What will the operations and maintenance levy be used for?

The 5-year levy will fill that maintenance gap and add funding for park safety and security, homeless encampment clean-up, graffiti removal, improved general park cleanliness and maintenance, enhanced habitat and natural area maintenance as well as future park, pool, field and community center maintenance. The increased maintenance funds allow $24 million of matching funds to be used to build eight new and enhanced parks. Click here for a list of specific levy-based improvements.

Specifically what will the bond funding be used for?

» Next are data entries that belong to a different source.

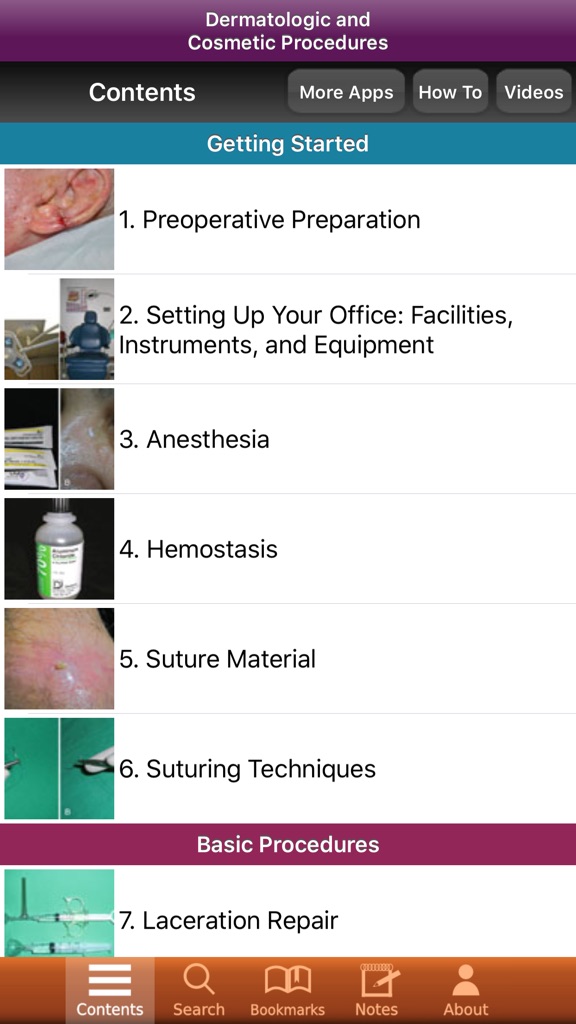Tap the ear photo thumbnail

[59, 218]
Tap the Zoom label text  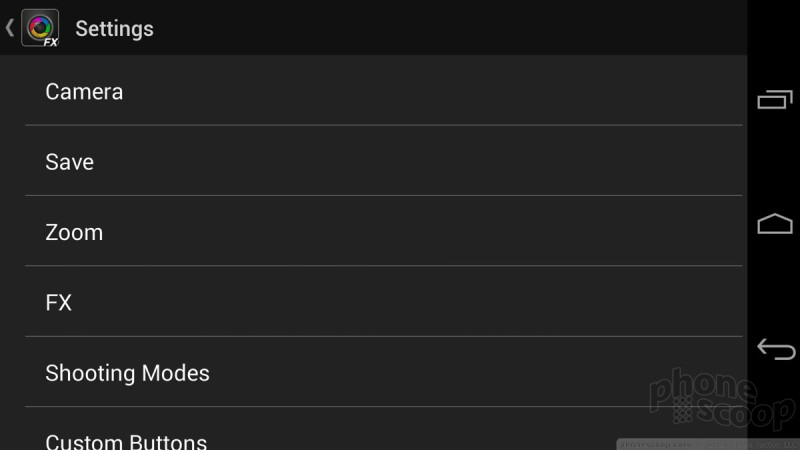[x=74, y=233]
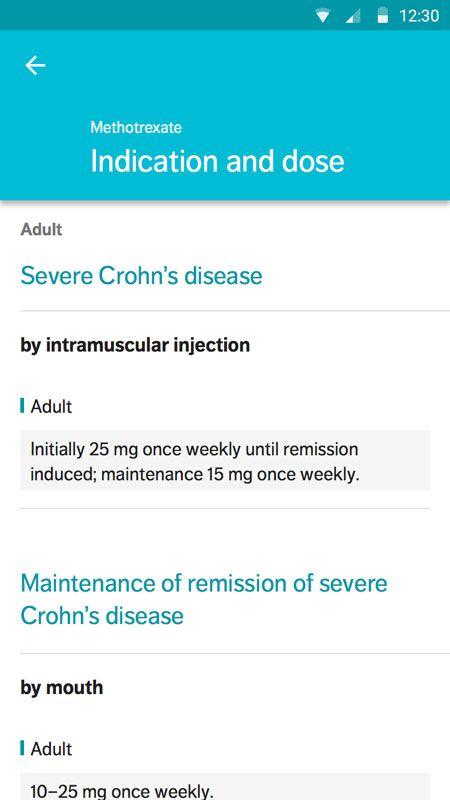Tap the Indication and dose title
This screenshot has height=800, width=450.
point(217,161)
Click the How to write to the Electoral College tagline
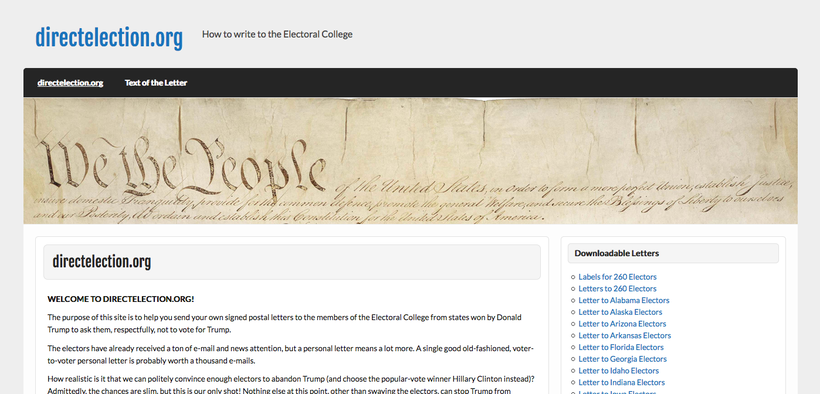This screenshot has height=394, width=820. coord(277,34)
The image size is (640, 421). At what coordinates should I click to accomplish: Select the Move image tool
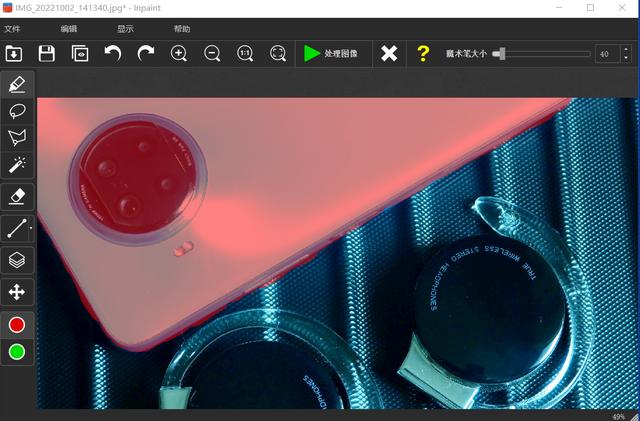click(x=17, y=292)
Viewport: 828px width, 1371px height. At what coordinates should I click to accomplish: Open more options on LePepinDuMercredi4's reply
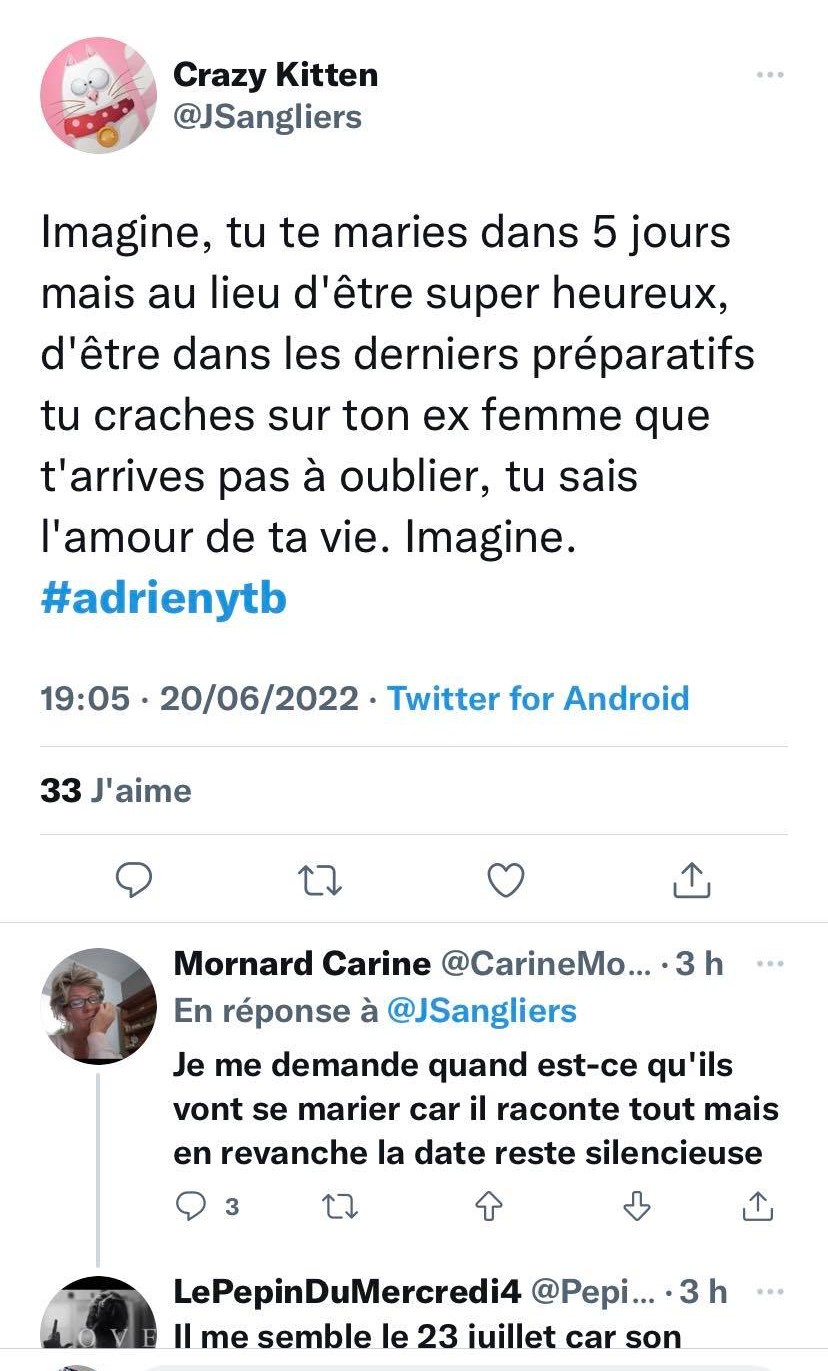pyautogui.click(x=769, y=1291)
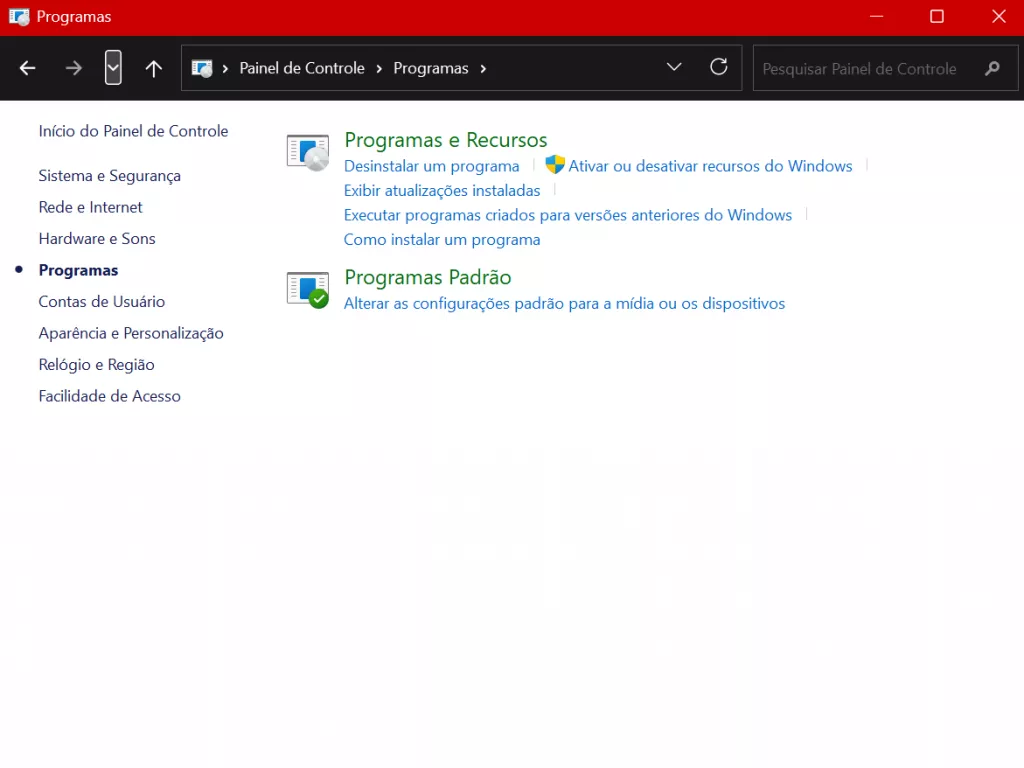Image resolution: width=1024 pixels, height=768 pixels.
Task: Refresh the current Control Panel view
Action: pos(718,67)
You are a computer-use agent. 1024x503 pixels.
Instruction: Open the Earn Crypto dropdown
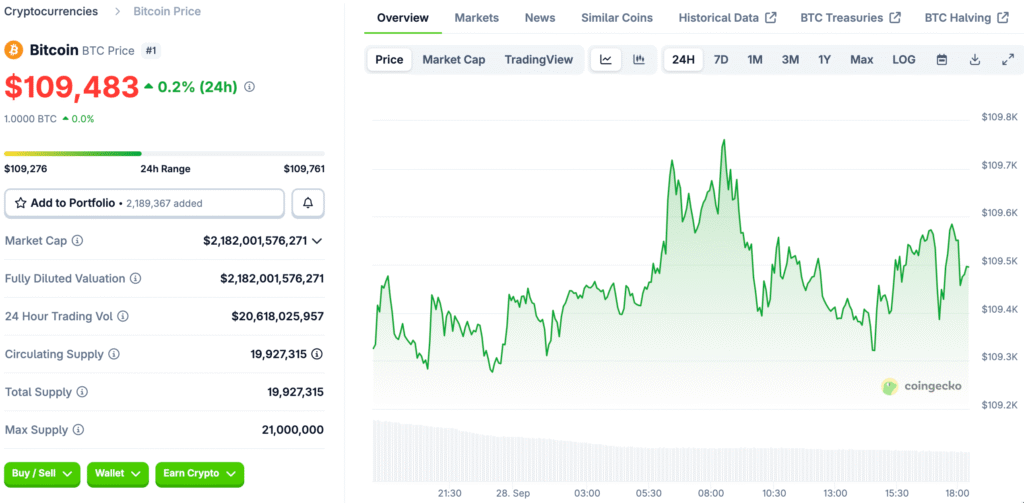tap(200, 473)
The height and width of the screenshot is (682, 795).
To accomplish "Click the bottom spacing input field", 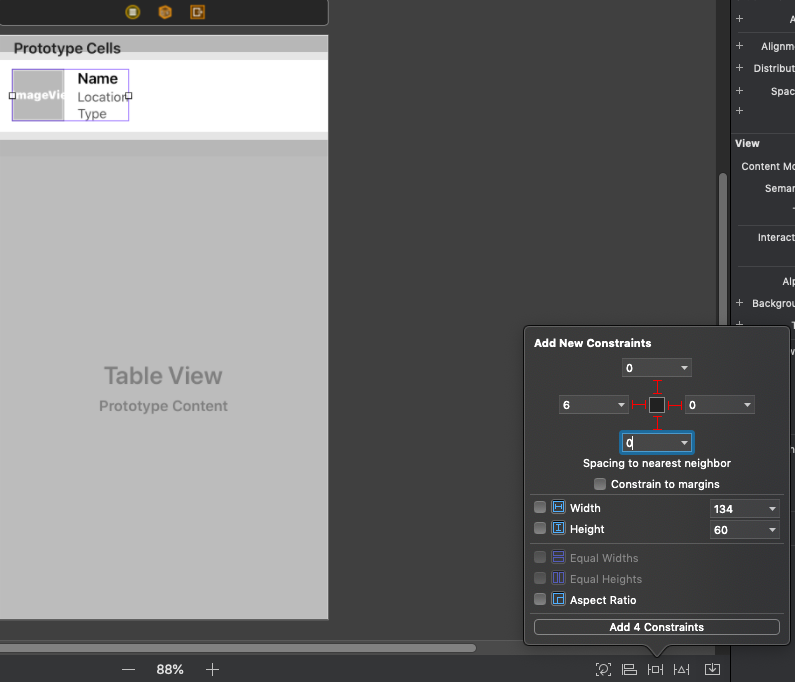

The Eugene park and recreation bond will be used exclusively for park renovation, trail and habitat projects, safety/lighting improvements, pool and recreation facility renovation. Two-thirds of the bond funds will be used to rehabilitate existing pools, senior center and parks. Click here for a list of specific projects proposed for bond funding.

What areas of Eugene will see improvements?

All areas of Eugene will see improvements. 70% of the bond and 96% of matching funds will be spent on projects North of 11th avenue. Seven new parks will be constructed in underserved neighborhoods: Striker Field, Mattie Reynolds, Santa Clara Community, Ferndale, West Bank, Riverfront and Phase I of a Sports Complex in Bethel. Bathrooms will be reopened along with lighting and irrigation improvements citywide. Habitat restoration will occur in the Ridgeline trail system and West Eugene wetlands. New trails and trail and habitat restoration will occur in nine of Eugene’s natural areas around the city.

How can we be sure the funds will be used as proposed?

Bond funds must be spent only on the projects listed in the city council resolution unless funds are left after all projects are completed. Additional accountability is ensured by an annual written report by an outside auditor on the use of the bond proceeds that will be publicly available, with additional oversight by a citizen advisory board and its own annual report. Levy funds will be budgeted and accounted for in separate funds easily identified, and a citizen advisory board will review spending for compliance to levy intention.

What happens if the measures don’t pass?

The current $50 million capital repair backlog on our parks and recreation facilities will worsen, and the $2.4 million operations and maintenance gap will widen. The longer we wait to restore and maintain our parks, trails, and recreation facilities, or to address homeless encampments, the more it will cost us in the long run. By making investments today, we can avoid more costly problems in the future.

Who supports this measure?

Eugene Parks Foundation, former Mayor Kitty Piercy, Eugene Chamber of Commerce, Eugene Civic Alliance, League of Women Voters, Eugene Kidsports, among many others.

Authorized by the campaign committee for Yes for Parks!